Destination note from the AMM: fuel left in the centre tank after maintenance should be transferred to the inners — that restores "the correct configuration for an automatic pressure refuel".
(Ground transfer to the trim tank is a maintenance-procedure-only operation — normal ground transfers exclude it.)
5. The flight-deck face
The EWD memo logic watches the panel throughout (controls and ECAM): the not-in-flight-position warning shows with the door closed if MODE SELECT is in REFUEL/DEFUEL, any valve switch is out of NORM, the TRANSF VALVE switch is OPEN, or panel power is on BAT; REFUEL IN PROCESS shows for the same switch states or an open door. After any defuel or ground transfer, the pre-departure state is binary: every switch normal, door shut, memos gone.
Self-test
[!note]- Q1. Why must all wing inlet valves be closed before a pressure defuel can start? Because during defuel the inner tanks have no high-level sensor protection — an open inlet valve could overflow a tank with nothing to stop it.
[!note]- Q2. List the aft transfer valve's opening conditions for pressure defuel. Side pump running · trim tank empty · surge sensors dry · outer inlets closed · (six-tank) centre inlet closed · inner inlets closed — all simultaneously.
[!note]- Q3. What is uniquely risky about the centre-tank pressure defuel? The high-level and overflow relays cannot automatically close the valves in this configuration — overfill protection is procedural, not automatic (only the surge-sensor pump-stop remains).

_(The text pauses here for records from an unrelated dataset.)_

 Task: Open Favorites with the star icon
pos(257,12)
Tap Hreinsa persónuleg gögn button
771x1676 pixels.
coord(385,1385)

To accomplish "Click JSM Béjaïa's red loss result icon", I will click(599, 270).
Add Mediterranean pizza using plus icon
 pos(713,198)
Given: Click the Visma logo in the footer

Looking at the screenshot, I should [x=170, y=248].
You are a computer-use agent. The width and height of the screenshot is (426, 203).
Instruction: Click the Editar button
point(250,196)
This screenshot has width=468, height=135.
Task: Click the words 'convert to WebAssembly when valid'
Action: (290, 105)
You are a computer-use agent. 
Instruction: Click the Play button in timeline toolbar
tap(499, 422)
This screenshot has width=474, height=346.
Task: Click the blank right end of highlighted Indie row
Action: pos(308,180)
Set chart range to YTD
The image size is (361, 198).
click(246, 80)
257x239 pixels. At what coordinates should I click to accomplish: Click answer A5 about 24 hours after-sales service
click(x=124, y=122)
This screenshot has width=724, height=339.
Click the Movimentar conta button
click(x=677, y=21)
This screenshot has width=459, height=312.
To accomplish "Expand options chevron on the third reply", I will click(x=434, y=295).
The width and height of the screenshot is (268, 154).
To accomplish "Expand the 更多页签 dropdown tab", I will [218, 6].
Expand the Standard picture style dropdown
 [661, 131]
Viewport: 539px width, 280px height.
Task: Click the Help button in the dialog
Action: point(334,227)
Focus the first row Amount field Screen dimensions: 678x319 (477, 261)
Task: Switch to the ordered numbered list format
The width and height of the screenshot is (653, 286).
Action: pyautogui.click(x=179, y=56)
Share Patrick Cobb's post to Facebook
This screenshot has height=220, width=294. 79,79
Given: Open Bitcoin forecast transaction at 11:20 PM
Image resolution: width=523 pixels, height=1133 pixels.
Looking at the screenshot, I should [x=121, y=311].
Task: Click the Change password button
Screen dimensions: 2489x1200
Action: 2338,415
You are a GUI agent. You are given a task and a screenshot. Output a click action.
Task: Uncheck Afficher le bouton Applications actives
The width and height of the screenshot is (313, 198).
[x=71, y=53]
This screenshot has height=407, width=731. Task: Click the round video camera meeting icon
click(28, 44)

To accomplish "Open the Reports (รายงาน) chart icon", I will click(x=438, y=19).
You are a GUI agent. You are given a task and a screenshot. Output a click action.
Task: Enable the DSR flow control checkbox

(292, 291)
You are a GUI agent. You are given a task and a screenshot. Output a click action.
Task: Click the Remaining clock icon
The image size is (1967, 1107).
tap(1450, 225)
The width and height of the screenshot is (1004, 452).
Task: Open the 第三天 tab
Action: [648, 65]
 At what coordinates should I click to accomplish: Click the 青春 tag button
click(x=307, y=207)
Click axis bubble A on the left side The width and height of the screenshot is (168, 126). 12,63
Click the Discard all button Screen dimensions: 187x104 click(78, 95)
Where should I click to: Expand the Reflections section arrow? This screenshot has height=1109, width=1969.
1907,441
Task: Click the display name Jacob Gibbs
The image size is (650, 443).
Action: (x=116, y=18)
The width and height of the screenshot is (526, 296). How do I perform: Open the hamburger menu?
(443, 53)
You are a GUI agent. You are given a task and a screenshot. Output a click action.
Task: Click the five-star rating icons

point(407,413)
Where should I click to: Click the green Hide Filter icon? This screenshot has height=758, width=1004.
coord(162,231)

[!note]- Q4. Why won't the aircraft suction-defuel the inners while the trim tank has fuel? A fuel-system interlock blocks it: draining the wings first would shift the ground CG aft with tonnes still in the tail. Tail empties first.
[!note]- Q5. In an inner-tank ground transfer, why does the TRANSF VALVE switch check for a running pump before opening the aft valve? An open aft transfer valve without pump pressure behind it would let the APU's feed pressure bleed away into the gallery — the gate protects the APU supply.
Key takeaways
| Point | Value |
|---|---|
| Pressure defuel | inners only, via aft transfer valves; wing inlets closed (no hi-level protection); outers join at 3 500 kg |
| Centre defuel | transfer pumps push directly; automatic shut-offs disconnected; surge sensor stops pumps |
| Suction defuel | all tanks, inlet valves OPEN; needs level sense; trim fuel blocks inner suction |
| Ground transfer | inner: pumps + crossfeed + TRANSF (pump-gated for APU); centre: transfer pumps, aft valves stay shut |
| Labels & placards | single-adapter defuel must use "USE THIS ADAPTOR TO DEFUEL" |
| Pre-departure | switches normal, door closed, no REFUEL memos |
References
- AMM 28-25-00 Description and Operation §7.B/C/D (defuel modes, permission lists, ground transfer, relay logic) and §7.E (EWD message conditions).
- FCOM DSC-28-10-110 (panel functions).
- The risk framing of centre defuel and the interlock rationales are integrative synthesis from the cited logic.
Independent study material, not an Airbus publication and not endorsed by the manufacturer. Always defer to the current operator FCOM, FCTM, and QRH for operational use.